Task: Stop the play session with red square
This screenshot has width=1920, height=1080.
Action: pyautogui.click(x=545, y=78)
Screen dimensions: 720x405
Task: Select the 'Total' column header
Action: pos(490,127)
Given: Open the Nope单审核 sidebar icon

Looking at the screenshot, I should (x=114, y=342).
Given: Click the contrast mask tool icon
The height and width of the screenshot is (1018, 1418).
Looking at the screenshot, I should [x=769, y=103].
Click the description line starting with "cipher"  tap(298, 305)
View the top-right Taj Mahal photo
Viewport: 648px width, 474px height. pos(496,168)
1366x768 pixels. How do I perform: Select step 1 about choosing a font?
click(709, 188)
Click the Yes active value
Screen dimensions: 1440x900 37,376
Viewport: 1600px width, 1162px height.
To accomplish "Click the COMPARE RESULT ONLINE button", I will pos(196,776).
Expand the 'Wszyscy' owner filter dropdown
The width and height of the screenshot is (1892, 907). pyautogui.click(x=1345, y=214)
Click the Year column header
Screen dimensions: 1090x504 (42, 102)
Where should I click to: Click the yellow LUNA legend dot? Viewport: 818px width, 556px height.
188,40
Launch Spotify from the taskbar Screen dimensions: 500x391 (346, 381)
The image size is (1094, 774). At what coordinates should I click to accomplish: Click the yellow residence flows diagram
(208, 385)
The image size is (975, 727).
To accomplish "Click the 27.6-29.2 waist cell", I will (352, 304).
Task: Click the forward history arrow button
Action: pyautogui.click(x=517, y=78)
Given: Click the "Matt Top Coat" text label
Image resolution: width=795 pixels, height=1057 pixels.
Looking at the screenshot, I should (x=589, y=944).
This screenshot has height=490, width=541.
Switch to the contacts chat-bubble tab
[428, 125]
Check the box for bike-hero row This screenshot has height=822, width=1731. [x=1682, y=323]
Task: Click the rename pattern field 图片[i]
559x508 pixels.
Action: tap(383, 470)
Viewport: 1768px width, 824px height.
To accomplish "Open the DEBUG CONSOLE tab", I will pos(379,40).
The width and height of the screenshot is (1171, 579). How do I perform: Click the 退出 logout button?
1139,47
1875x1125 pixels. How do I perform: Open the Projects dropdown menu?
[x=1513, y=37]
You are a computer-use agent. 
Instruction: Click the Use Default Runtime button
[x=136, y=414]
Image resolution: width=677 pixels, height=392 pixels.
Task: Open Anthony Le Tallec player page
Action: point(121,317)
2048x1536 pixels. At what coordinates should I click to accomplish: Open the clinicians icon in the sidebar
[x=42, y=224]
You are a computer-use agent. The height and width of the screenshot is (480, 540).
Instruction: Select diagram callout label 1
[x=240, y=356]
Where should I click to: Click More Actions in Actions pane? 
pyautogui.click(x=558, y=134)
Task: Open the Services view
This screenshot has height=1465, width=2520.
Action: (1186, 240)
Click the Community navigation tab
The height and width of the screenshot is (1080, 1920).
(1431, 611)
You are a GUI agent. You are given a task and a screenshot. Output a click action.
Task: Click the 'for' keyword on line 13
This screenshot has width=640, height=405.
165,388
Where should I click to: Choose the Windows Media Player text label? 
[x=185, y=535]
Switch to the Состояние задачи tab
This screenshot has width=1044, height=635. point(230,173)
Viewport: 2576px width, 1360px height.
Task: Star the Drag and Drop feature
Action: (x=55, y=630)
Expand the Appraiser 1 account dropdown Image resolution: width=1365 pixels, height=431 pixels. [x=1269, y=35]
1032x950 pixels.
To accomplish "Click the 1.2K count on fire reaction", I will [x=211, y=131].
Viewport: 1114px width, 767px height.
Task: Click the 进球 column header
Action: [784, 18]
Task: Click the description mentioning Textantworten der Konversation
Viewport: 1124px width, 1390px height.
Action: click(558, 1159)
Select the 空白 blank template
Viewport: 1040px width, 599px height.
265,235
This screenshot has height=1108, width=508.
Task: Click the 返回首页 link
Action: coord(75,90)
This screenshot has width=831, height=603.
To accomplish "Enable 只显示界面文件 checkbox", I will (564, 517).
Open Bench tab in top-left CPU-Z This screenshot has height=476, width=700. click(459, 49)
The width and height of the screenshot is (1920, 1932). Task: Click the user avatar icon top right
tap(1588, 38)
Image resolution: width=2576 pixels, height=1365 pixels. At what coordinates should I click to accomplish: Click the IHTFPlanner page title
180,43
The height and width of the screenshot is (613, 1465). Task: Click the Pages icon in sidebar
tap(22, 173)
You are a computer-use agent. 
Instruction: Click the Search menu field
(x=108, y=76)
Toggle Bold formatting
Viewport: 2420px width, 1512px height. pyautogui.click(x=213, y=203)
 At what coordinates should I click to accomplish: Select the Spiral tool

=== Task to complete ===
Copy the records word for word from their first line through the line containing "[x=1513, y=37]", including that line.

=== Answer for this exercise ===
Task: Stop the play session with red square
This screenshot has width=1920, height=1080.
Action: pyautogui.click(x=545, y=78)
Screen dimensions: 720x405
Task: Select the 'Total' column header
Action: pos(490,127)
Given: Open the Nope单审核 sidebar icon

Looking at the screenshot, I should (x=114, y=342).
Given: Click the contrast mask tool icon
The height and width of the screenshot is (1018, 1418).
Looking at the screenshot, I should [x=769, y=103].
Click the description line starting with "cipher"  tap(298, 305)
View the top-right Taj Mahal photo
Viewport: 648px width, 474px height. pos(496,168)
1366x768 pixels. How do I perform: Select step 1 about choosing a font?
click(709, 188)
Click the Yes active value
Screen dimensions: 1440x900 37,376
Viewport: 1600px width, 1162px height.
To accomplish "Click the COMPARE RESULT ONLINE button", I will pos(196,776).
Expand the 'Wszyscy' owner filter dropdown
The width and height of the screenshot is (1892, 907). pyautogui.click(x=1345, y=214)
Click the Year column header
Screen dimensions: 1090x504 (42, 102)
Where should I click to: Click the yellow LUNA legend dot? Viewport: 818px width, 556px height.
188,40
Launch Spotify from the taskbar Screen dimensions: 500x391 (346, 381)
The image size is (1094, 774). At what coordinates should I click to accomplish: Click the yellow residence flows diagram
(208, 385)
The image size is (975, 727).
To accomplish "Click the 27.6-29.2 waist cell", I will (352, 304).
Task: Click the forward history arrow button
Action: pyautogui.click(x=517, y=78)
Given: Click the "Matt Top Coat" text label
Image resolution: width=795 pixels, height=1057 pixels.
Looking at the screenshot, I should (x=589, y=944).
This screenshot has height=490, width=541.
Switch to the contacts chat-bubble tab
[428, 125]
Check the box for bike-hero row This screenshot has height=822, width=1731. [x=1682, y=323]
Task: Click the rename pattern field 图片[i]
559x508 pixels.
Action: tap(383, 470)
Viewport: 1768px width, 824px height.
To accomplish "Open the DEBUG CONSOLE tab", I will pos(379,40).
The width and height of the screenshot is (1171, 579). How do I perform: Click the 退出 logout button?
1139,47
1875x1125 pixels. How do I perform: Open the Projects dropdown menu?
[x=1513, y=37]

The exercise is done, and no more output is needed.